AUFGABENSTELLUNG: Womit wurden laut dem Lesetext über die Restaurierung der Figuren kleinflächige Fehlstellen ergänzt?

LESETEXT:
Figürliche Ergänzungen, wie die Nase der Rauch-Skulptur, der Unterarm
der Natura-Statuette am Standbild Schadows oder die zahlreichen
Gipsergänzungen an der Eva-Gruppe von Begas, besaßen dagegen eine
undeutliche Formensprache und minderten die Ästhetik der Figuren
deutlich. Andere historische Ergänzungen waren weiterhin schadhaft und
wurden ebenfalls schonend entfernt. Kleinteilige Gesichtsattribute, wie
Nasen, wurden zuvor als Gipsmodell abgeformt, sodass sie als
Orientierung für die Bildhauerergänzungen dienen konnten. Kleinflächige
Fehlstellen wurden mit einer Ersatzmasse ergänzt, welche die
marmortypische Transluzenz (Tiefenlicht) nachstellen konnte. In
anspruchsvollen, mehrfachen Bearbeitungsschritten konnten wir damit u.
a. neue Zehen für Eva, ein neues Ohr für Kain und ein neuer Oberarm für
die Naturafigur formen.

EXTRAHIERTE EINTRÄGE:
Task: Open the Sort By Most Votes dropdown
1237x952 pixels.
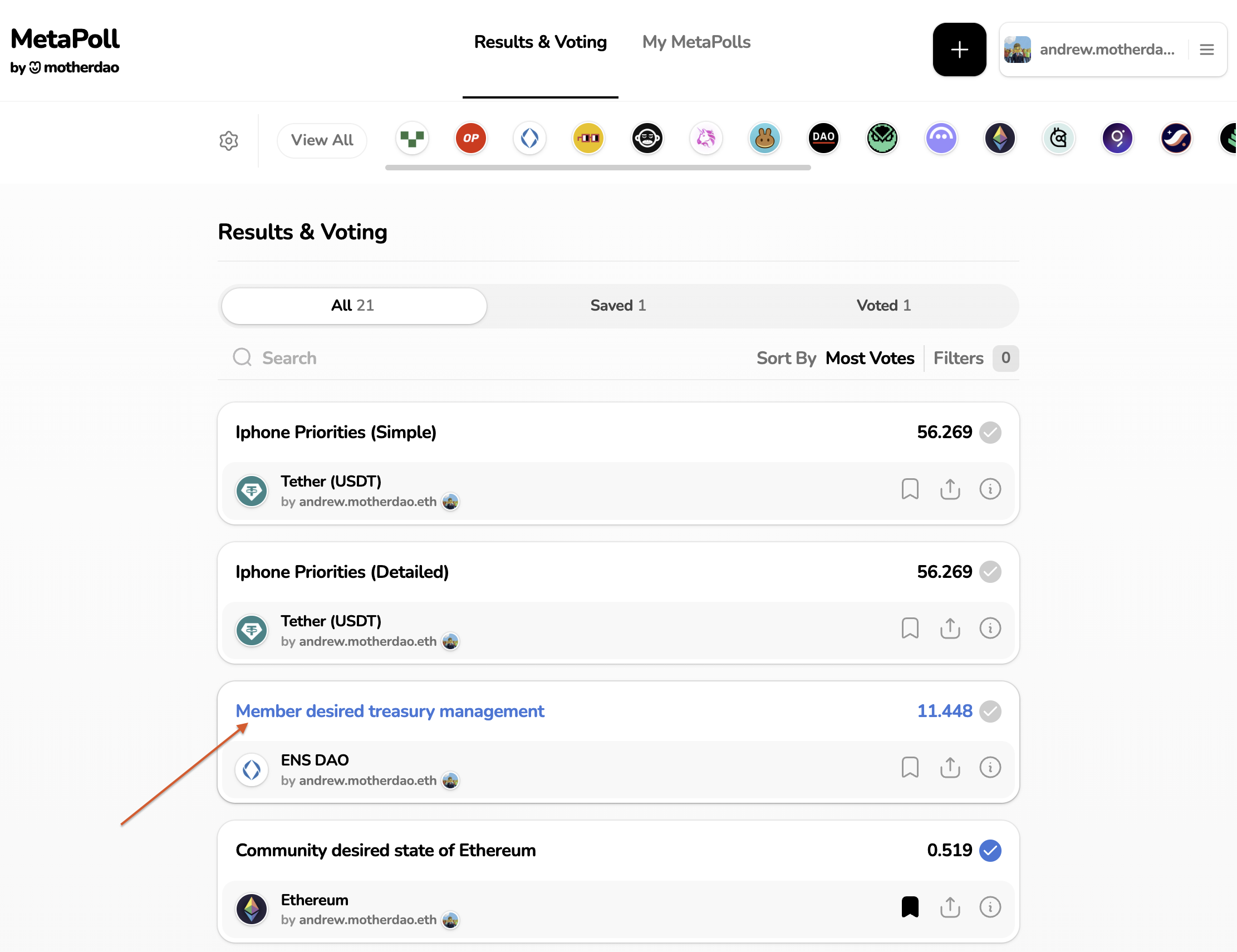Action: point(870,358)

* * *

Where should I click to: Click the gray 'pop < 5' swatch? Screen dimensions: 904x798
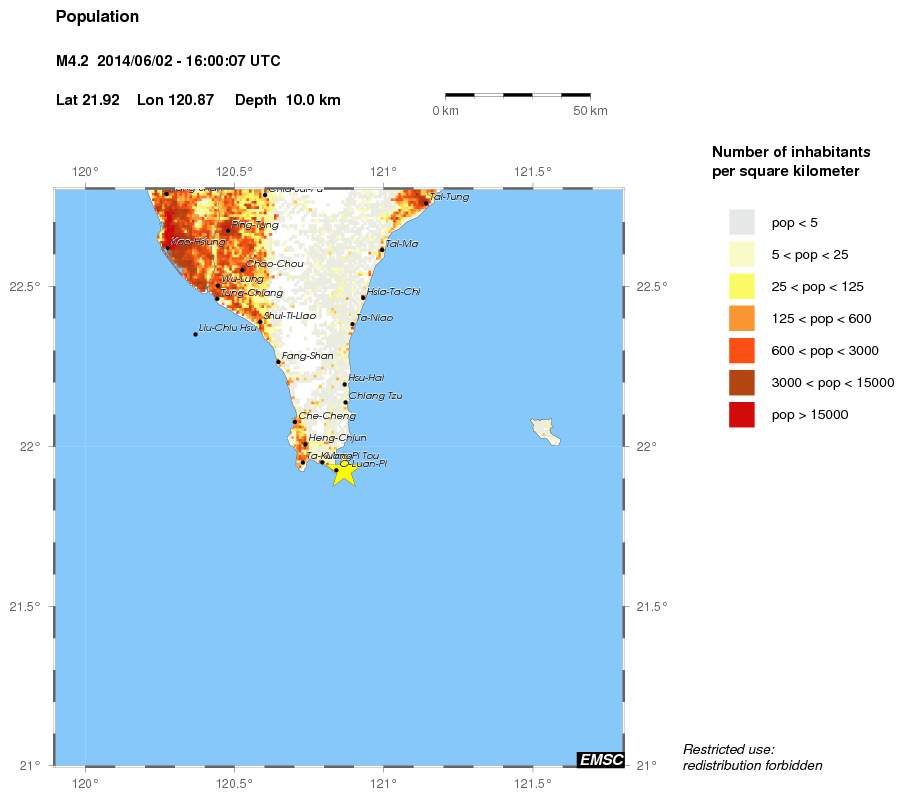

==

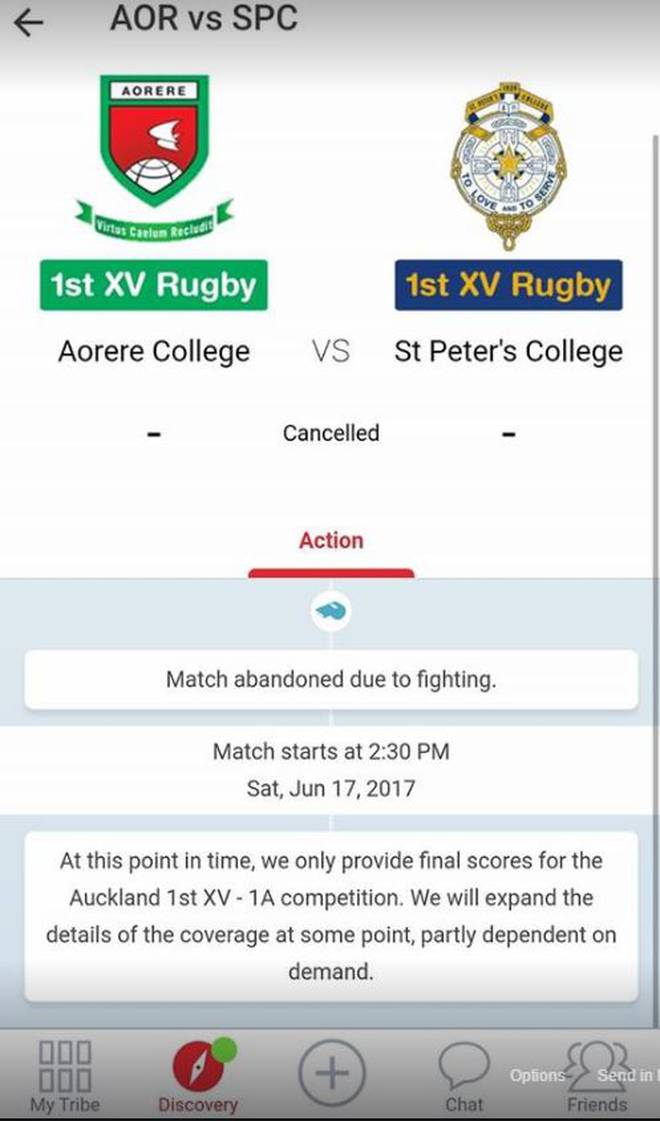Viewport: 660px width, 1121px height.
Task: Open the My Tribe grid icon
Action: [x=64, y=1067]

ERGEBNIS: Mit einer Ersatzmasse, welche die marmortypische Transluzenz (Tiefenlicht) nachstellen konnte.